Milano, 2 feb. (Adnkronos Salute) - Epidemia di stress tra i lavoratori italiani. Le indagini dell'Osservatorio rischi della Ue stimano che all'origine del 50-60% delle giornate lavorative perse ci sia proprio uno stato di 'tensione patologica', che in Italia colpisce il 27% della forza lavoro: quasi tre lavoratori su 10. Dati validi anche per la Lombardia, assicura il Comune di Milano, che annuncia la nascita ufficiale dell'Osservatorio per la salute sul lavoro voluto dagli assessori comunali alla Salute, Giampaolo Landi di Chiavenna, e alle Politiche del lavoro e dell'occupazione, Andrea Mascaretti. La prima riunione dell'Osservatorio si è svolta oggi, e durante l'incontro Pietro Penati, coordinatore del Servizio di sorveglianza sanitaria per la tutela della salute dei lavoratori della Regione Lombardia, è stato nominato segretario dell'Osservatorio, comunica Palazzo Marino.
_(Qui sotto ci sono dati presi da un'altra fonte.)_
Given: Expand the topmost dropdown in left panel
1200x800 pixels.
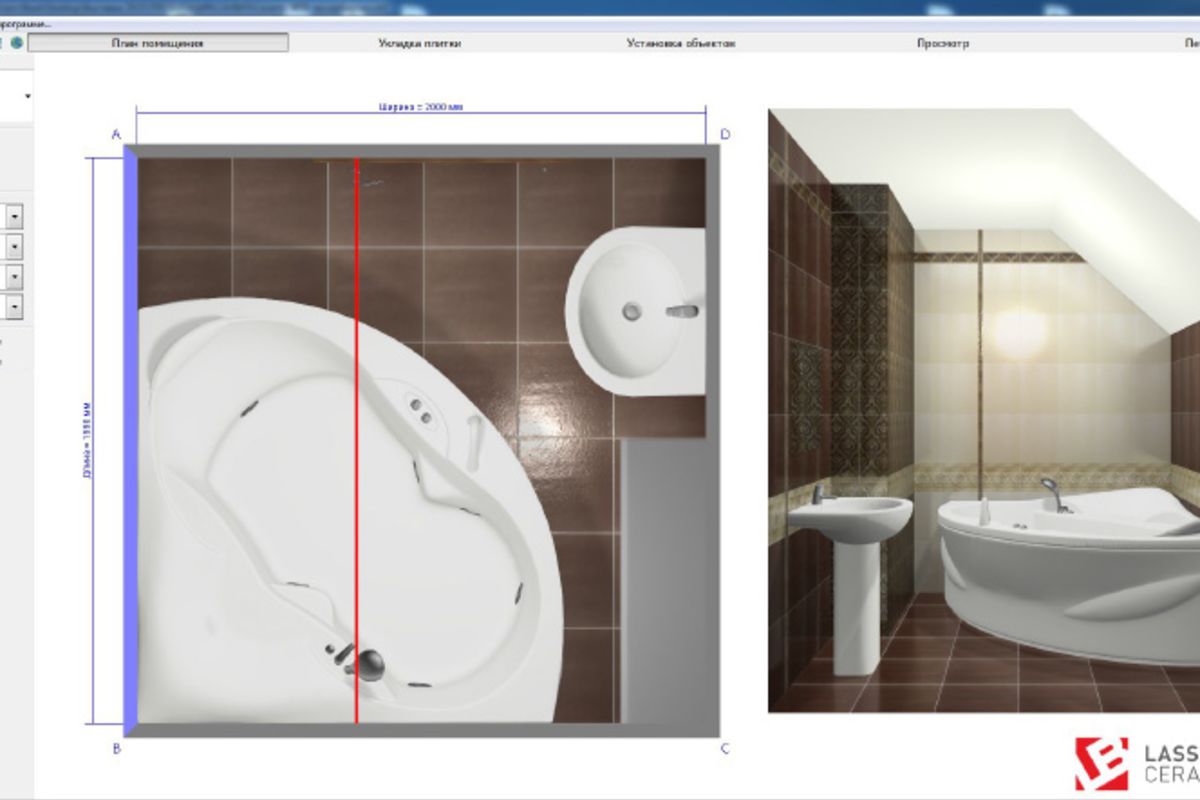Looking at the screenshot, I should coord(27,96).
L'obiettivo è approfondire le tematiche legate all'ambiente di lavoro - ricorda il Comune in una nota - comprese quelle relative al reinserimento del paziente oncologico e la complessa problematica dello stress che incide sulla qualità della vita e sulla redditività. Le statistiche più recenti registrano infatti un aumento del consumo di psicofarmaci, e Milano spicca negativamente per il record di casi. Lo stress da lavoro, con tutto quello che ne consegue, è quindi sempre più diffuso e va approfondito e contrastato in tutte le sue fasi, dalle più moderate alle più gravi e permanenti. Il nuovo 'tavolo' avrà pertanto il compito di trovare punti di convergenza e di dialogo tra medici del lavoro e di famiglia, oltre a promuovere una cultura dello star bene attraverso una più intensa attività informativa su tutte le tematiche attinenti alla medicina del lavoro, dicono i promotori.
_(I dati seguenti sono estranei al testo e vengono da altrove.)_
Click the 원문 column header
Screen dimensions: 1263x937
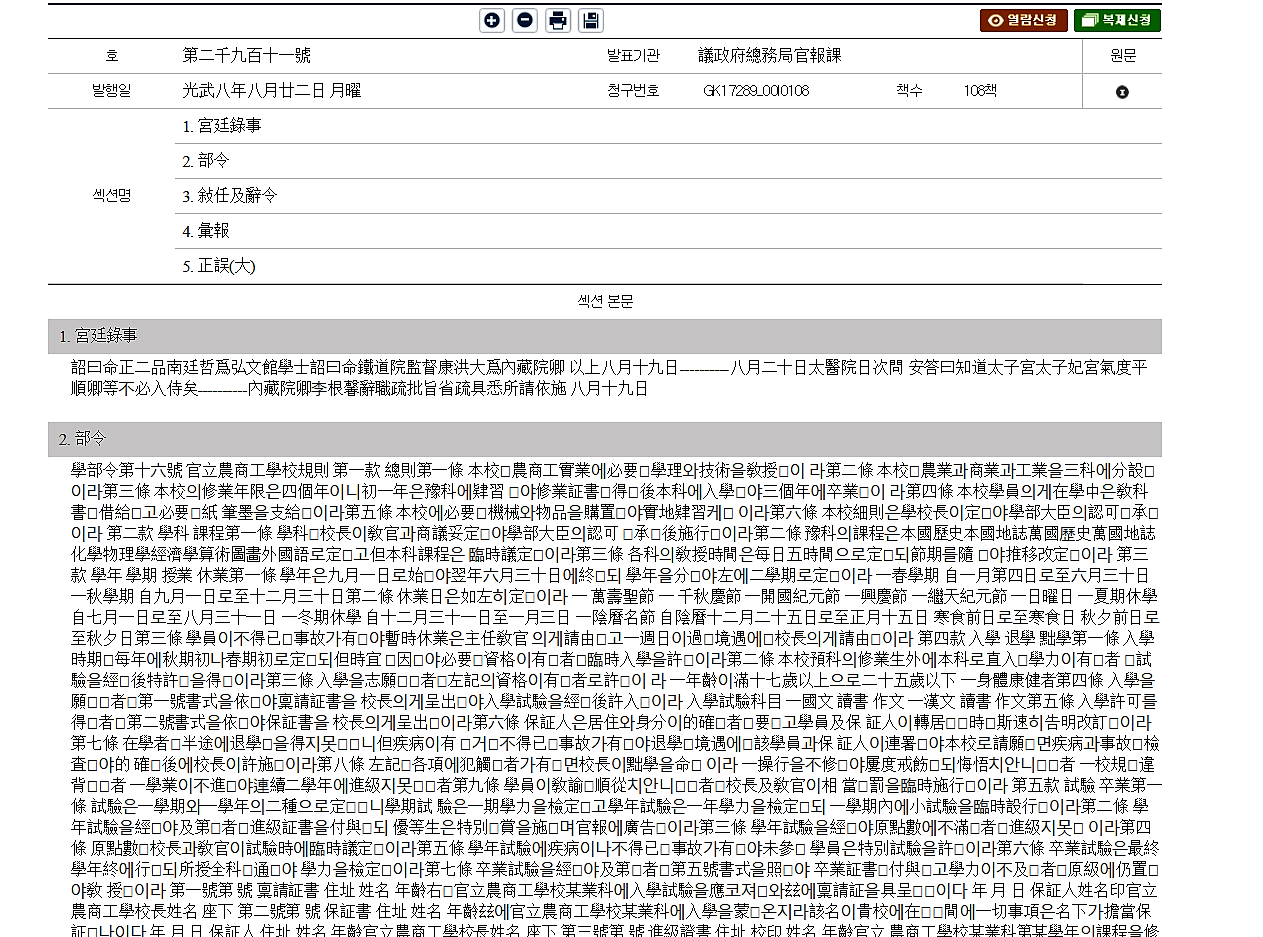pos(1122,56)
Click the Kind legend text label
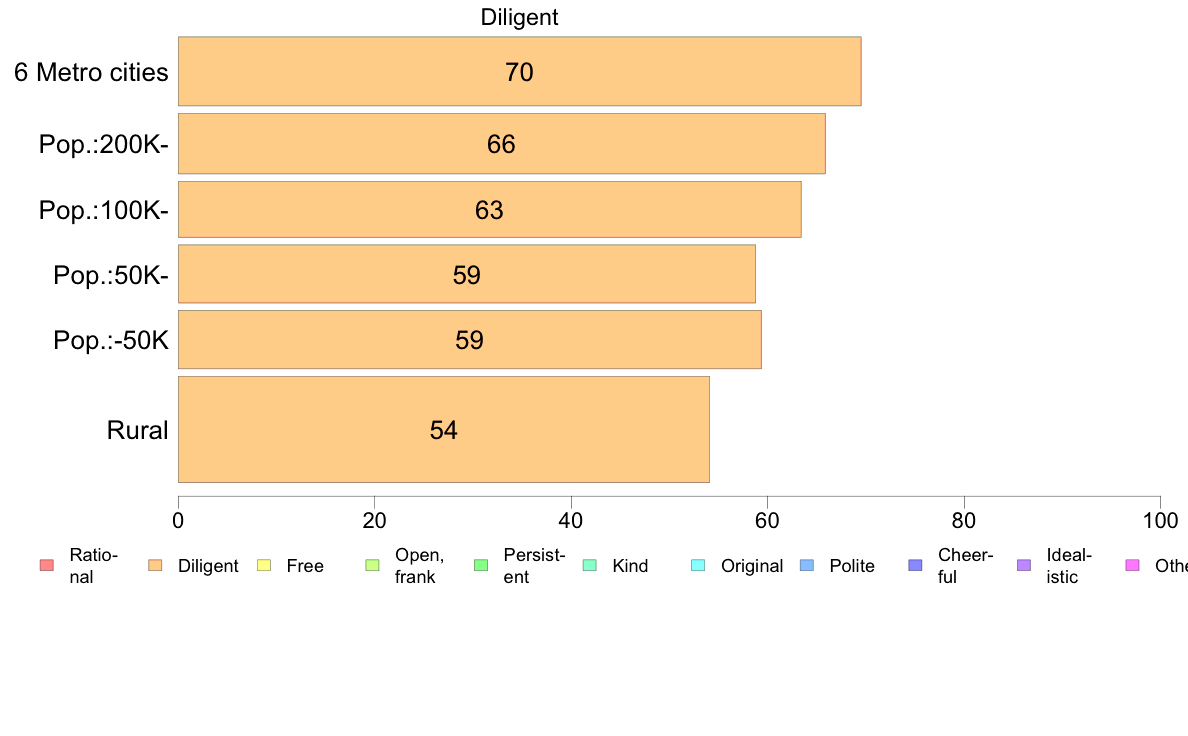 (x=630, y=565)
"Dobbiamo arrivare a creare più cultura e comunicazione della salute nel mondo del lavoro - ha spiegato Landi di Chiavenna - in modo da incentivare il benessere dei lavoratori e la qualità dei risultati. La correlazione che esiste tra ambiente, inquinamento, stress e malattie che si possono contrarre sul posto di lavoro è ormai evidente e condivisa. E' qui che dobbiamo intervenire con risposte concrete ed efficaci", ha avvertito. "Il lavoro intrapreso da questo tavolo deve servire, in sinergia con il progetto Poemi, lo psicologo di quartiere, il Libro bianco sullo stress e l'Osservatorio stesso a far emergere le criticità di Milano così che possano essere superate".

L'Osservatorio "sarà uno strumento importante per conoscere a fondo tutti problemi della salute dei lavoratori in relazione alle attività esercitate e ai luoghi di lavoro - ha aggiunto Mascaretti - e per avviare politiche di prevenzione che vedano coinvolti consapevolmente i lavoratori e i datori di lavoro. Avvieremo, a questo proposito, campagne informative per indurre comportamenti corretti e adeguati stili di vita sul posto di lavoro, in grado di garantire una maggiore tutela del lavoratore e dell'ambiente in cui si trova a esercitare la propria attività e, come effetto indotto, anche una maggiore produttività dell'impresa. Grazie all'Osservatorio potremo anche sviluppare una metodologia d'azione volta a definire e studiare nuovi percorsi formativi legati alle tematiche della sicurezza sul lavoro", ha precisato. "Le diverse figure professionali impegnate nell'Osservatorio - ha affermato Penati - si impegneranno a far convergere le loro competenze per indicare le misure più idonee alla gestione di situazioni critiche e a rendere più efficace l'intervento del medico del lavoro, soprattutto in funzione di un'auspicata stretta collaborazione con il medico di famiglia e lo specialista", ha concluso il segretario del nuovo organismo.